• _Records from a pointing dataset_
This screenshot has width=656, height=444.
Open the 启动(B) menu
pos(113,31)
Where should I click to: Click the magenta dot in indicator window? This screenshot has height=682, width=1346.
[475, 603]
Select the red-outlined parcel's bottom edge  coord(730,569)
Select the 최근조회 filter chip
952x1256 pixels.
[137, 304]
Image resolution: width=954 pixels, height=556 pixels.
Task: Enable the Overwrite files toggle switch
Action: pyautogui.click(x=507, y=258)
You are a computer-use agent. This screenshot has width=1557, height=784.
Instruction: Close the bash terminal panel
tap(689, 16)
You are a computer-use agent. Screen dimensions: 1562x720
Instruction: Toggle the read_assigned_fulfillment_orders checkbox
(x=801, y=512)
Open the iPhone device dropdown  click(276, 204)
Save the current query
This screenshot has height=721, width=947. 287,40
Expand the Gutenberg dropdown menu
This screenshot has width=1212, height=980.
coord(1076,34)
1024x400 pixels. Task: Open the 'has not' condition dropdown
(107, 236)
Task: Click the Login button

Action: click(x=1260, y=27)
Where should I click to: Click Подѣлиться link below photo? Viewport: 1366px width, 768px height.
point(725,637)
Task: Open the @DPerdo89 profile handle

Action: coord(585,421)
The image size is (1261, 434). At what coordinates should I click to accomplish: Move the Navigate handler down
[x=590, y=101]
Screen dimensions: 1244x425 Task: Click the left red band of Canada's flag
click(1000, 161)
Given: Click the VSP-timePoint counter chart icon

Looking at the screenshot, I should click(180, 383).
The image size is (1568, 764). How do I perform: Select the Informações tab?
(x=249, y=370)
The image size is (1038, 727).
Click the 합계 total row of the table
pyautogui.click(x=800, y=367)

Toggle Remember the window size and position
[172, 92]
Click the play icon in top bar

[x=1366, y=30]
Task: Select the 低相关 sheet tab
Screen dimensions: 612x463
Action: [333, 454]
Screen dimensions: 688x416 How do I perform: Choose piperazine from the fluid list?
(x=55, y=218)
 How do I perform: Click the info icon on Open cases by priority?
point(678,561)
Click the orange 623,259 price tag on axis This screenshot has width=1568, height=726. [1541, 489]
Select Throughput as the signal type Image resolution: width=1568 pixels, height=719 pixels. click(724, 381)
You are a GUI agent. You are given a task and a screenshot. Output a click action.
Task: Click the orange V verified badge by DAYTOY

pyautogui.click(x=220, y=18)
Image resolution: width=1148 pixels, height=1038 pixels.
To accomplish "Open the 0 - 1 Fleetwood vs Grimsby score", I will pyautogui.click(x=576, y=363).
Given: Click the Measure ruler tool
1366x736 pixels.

• _Work instructions_
Revise all of the material above by replacing each instance of "Screen dimensions" with "Display size" and keeping every other line and character as it is.

• _The result_
This screenshot has width=656, height=444.
Open the 启动(B) menu
pos(113,31)
Where should I click to: Click the magenta dot in indicator window? This screenshot has height=682, width=1346.
[475, 603]
Select the red-outlined parcel's bottom edge  coord(730,569)
Select the 최근조회 filter chip
952x1256 pixels.
[137, 304]
Image resolution: width=954 pixels, height=556 pixels.
Task: Enable the Overwrite files toggle switch
Action: pyautogui.click(x=507, y=258)
You are a computer-use agent. This screenshot has width=1557, height=784.
Instruction: Close the bash terminal panel
tap(689, 16)
You are a computer-use agent. Display size: 1562x720
Instruction: Toggle the read_assigned_fulfillment_orders checkbox
(x=801, y=512)
Open the iPhone device dropdown  click(276, 204)
Save the current query
This screenshot has height=721, width=947. 287,40
Expand the Gutenberg dropdown menu
This screenshot has width=1212, height=980.
coord(1076,34)
1024x400 pixels. Task: Open the 'has not' condition dropdown
(107, 236)
Task: Click the Login button

Action: click(x=1260, y=27)
Where should I click to: Click Подѣлиться link below photo? Viewport: 1366px width, 768px height.
point(725,637)
Task: Open the @DPerdo89 profile handle

Action: coord(585,421)
The image size is (1261, 434). At what coordinates should I click to accomplish: Move the Navigate handler down
[x=590, y=101]
Display size: 1244x425 Task: Click the left red band of Canada's flag
click(1000, 161)
Given: Click the VSP-timePoint counter chart icon

Looking at the screenshot, I should click(180, 383).
The image size is (1568, 764). How do I perform: Select the Informações tab?
(x=249, y=370)
The image size is (1038, 727).
Click the 합계 total row of the table
pyautogui.click(x=800, y=367)

Toggle Remember the window size and position
[172, 92]
Click the play icon in top bar

[x=1366, y=30]
Task: Select the 低相关 sheet tab
Display size: 612x463
Action: [333, 454]
Display size: 688x416 How do I perform: Choose piperazine from the fluid list?
(x=55, y=218)
 How do I perform: Click the info icon on Open cases by priority?
point(678,561)
Click the orange 623,259 price tag on axis This screenshot has width=1568, height=726. [1541, 489]
Select Throughput as the signal type Image resolution: width=1568 pixels, height=719 pixels. click(724, 381)
You are a GUI agent. You are given a task and a screenshot. Output a click action.
Task: Click the orange V verified badge by DAYTOY

pyautogui.click(x=220, y=18)
Image resolution: width=1148 pixels, height=1038 pixels.
To accomplish "Open the 0 - 1 Fleetwood vs Grimsby score", I will pyautogui.click(x=576, y=363).
Given: Click the Measure ruler tool
1366x736 pixels.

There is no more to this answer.